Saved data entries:
================

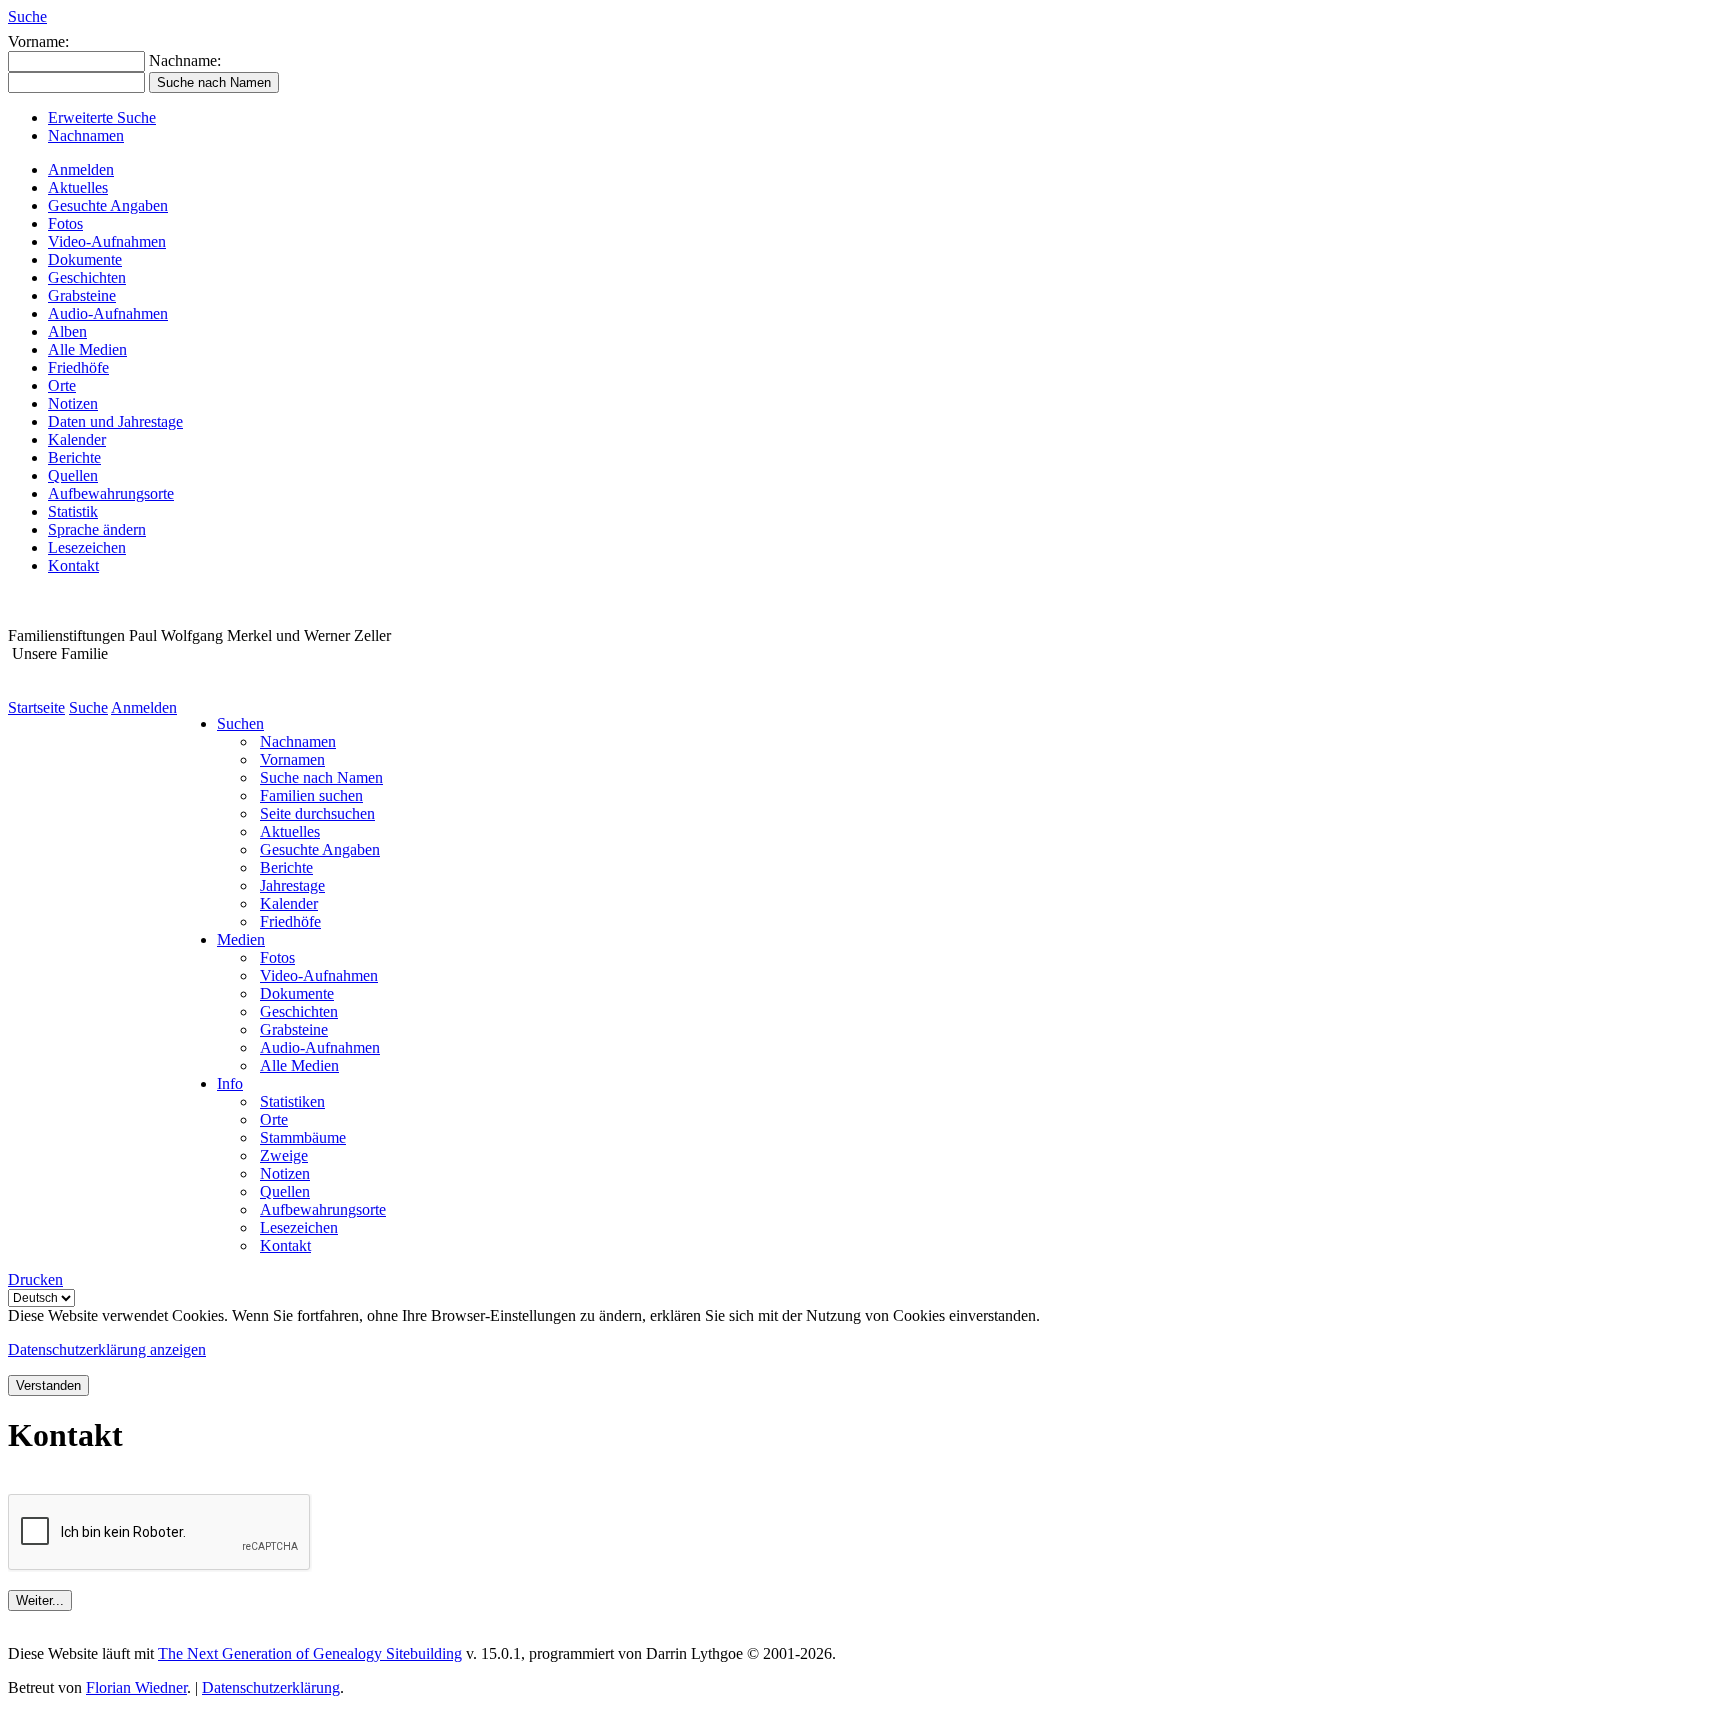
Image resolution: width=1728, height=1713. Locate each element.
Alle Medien (87, 349)
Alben (67, 331)
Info (230, 1083)
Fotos (65, 223)
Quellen (73, 475)
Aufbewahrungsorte (111, 493)
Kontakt (73, 565)
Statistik (73, 511)
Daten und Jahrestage (115, 421)
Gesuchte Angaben (108, 205)
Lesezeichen (87, 547)
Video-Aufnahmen (107, 241)
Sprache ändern (97, 529)
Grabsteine (82, 295)
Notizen (73, 403)
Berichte (74, 457)
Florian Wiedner (136, 1687)
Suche (27, 16)
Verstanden (48, 1385)
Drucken (35, 1279)
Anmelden (81, 169)
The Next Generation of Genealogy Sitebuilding (310, 1653)
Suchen (240, 723)
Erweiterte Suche (102, 117)
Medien (241, 939)
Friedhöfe (78, 367)
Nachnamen (86, 135)
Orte (62, 385)
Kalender (77, 439)
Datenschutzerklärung (271, 1687)
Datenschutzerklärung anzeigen (107, 1349)
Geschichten (87, 277)
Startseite (36, 707)
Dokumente (85, 259)
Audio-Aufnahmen (108, 313)
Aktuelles (78, 187)
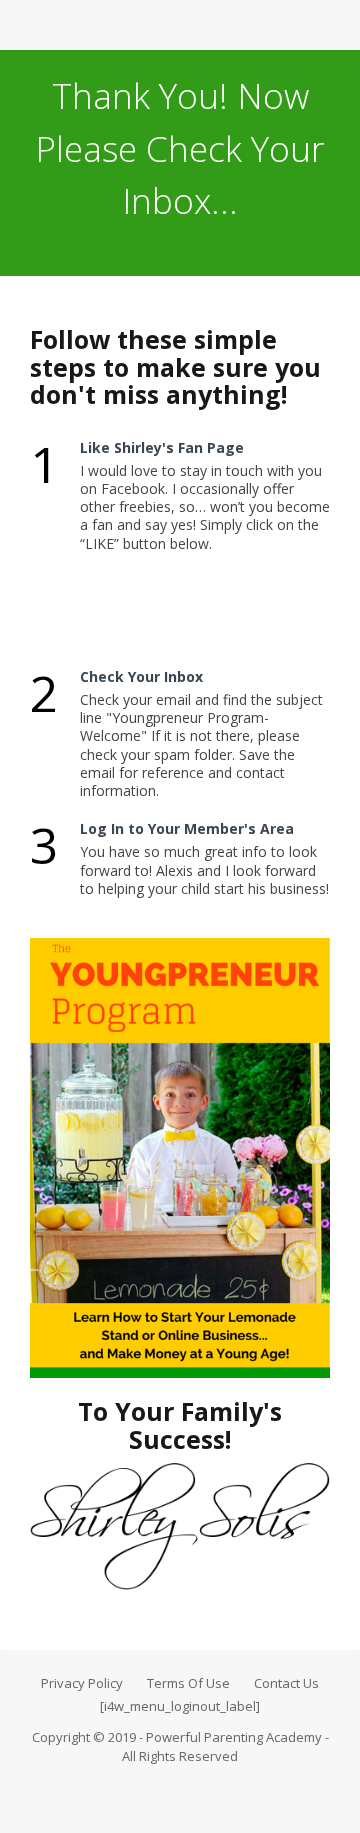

================

> **TASK TO CARRY OUT**
No pictures belong in the copy. Retype exactly, and only, the lines from the line containing "Friedhöfe (78, 367)" through the last line of the data, both included.

> **ANSWER BELOW**
Friedhöfe (78, 367)
Nachnamen (86, 135)
Orte (62, 385)
Kalender (77, 439)
Datenschutzerklärung (271, 1687)
Datenschutzerklärung anzeigen (107, 1349)
Geschichten (87, 277)
Startseite (36, 707)
Dokumente (85, 259)
Audio-Aufnahmen (108, 313)
Aktuelles (78, 187)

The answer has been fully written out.